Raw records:

·····

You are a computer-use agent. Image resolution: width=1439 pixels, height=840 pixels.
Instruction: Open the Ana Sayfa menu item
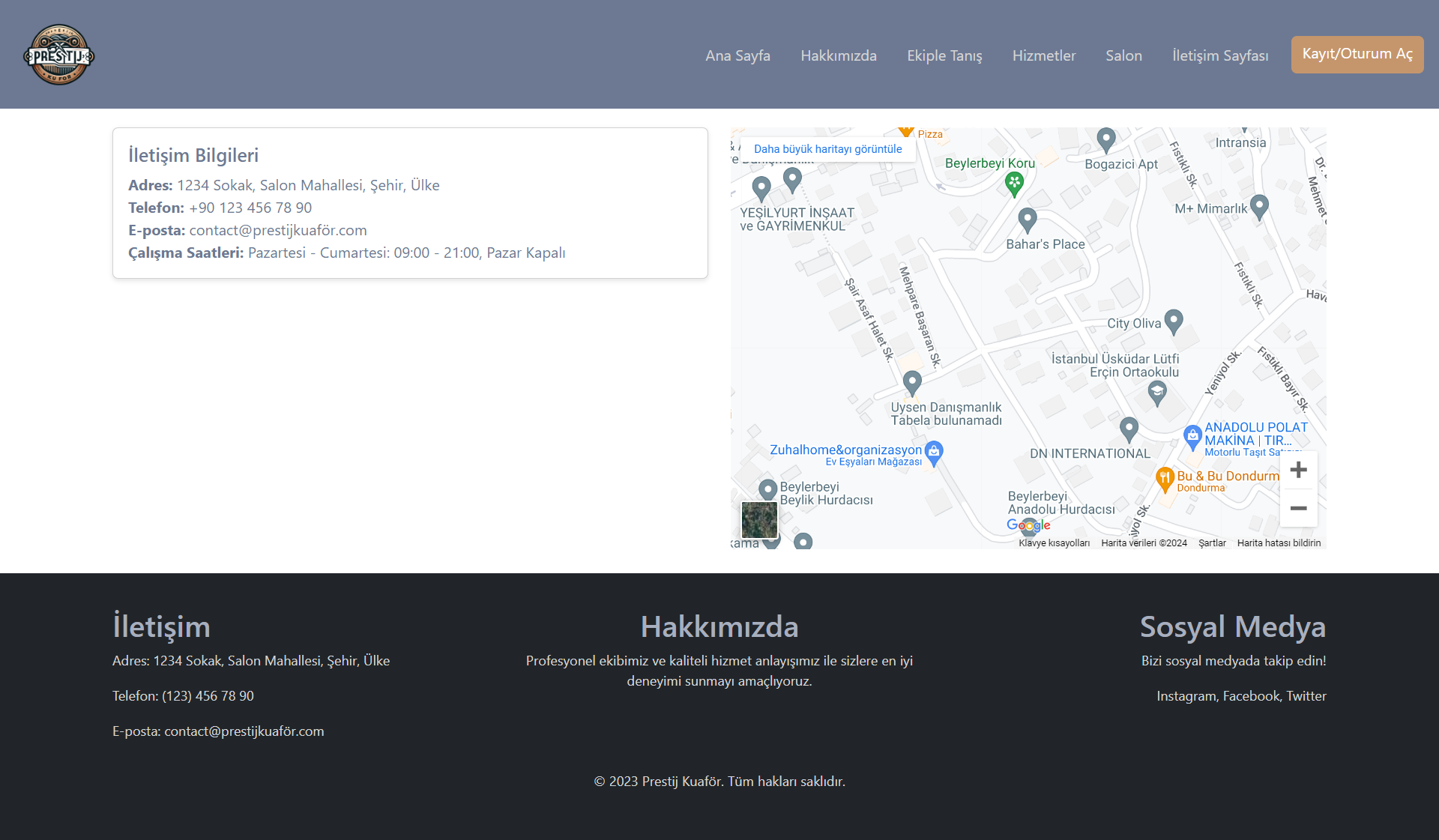tap(737, 55)
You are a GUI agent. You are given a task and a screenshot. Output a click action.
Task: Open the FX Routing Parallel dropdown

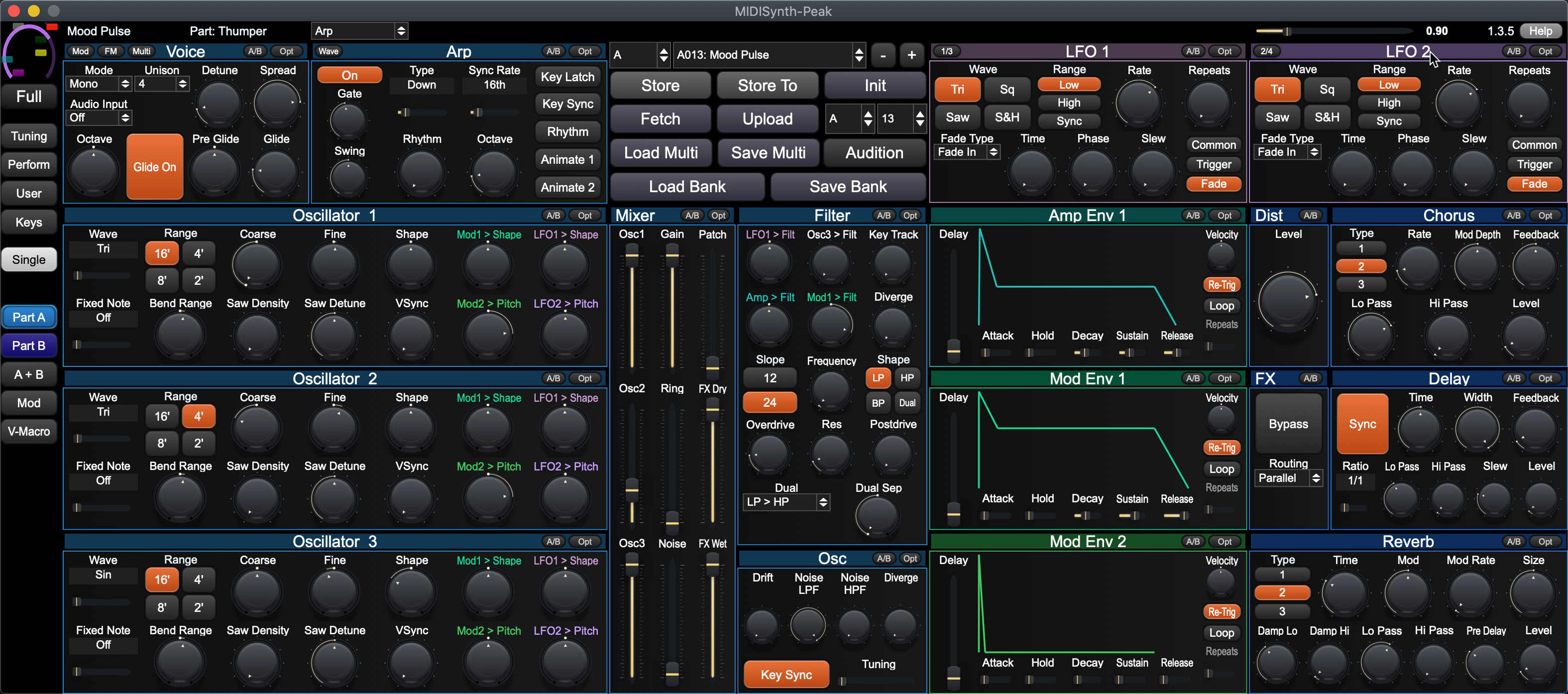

·····

#### What you are asked to do
Copy the lines above word for word, leaving out the pictures.

#### Expected answer
You are a computer-use agent. Image resolution: width=1439 pixels, height=840 pixels.
Instruction: Open the Ana Sayfa menu item
tap(737, 55)
You are a GUI agent. You are given a task and a screenshot. Output a click action.
Task: Open the FX Routing Parallel dropdown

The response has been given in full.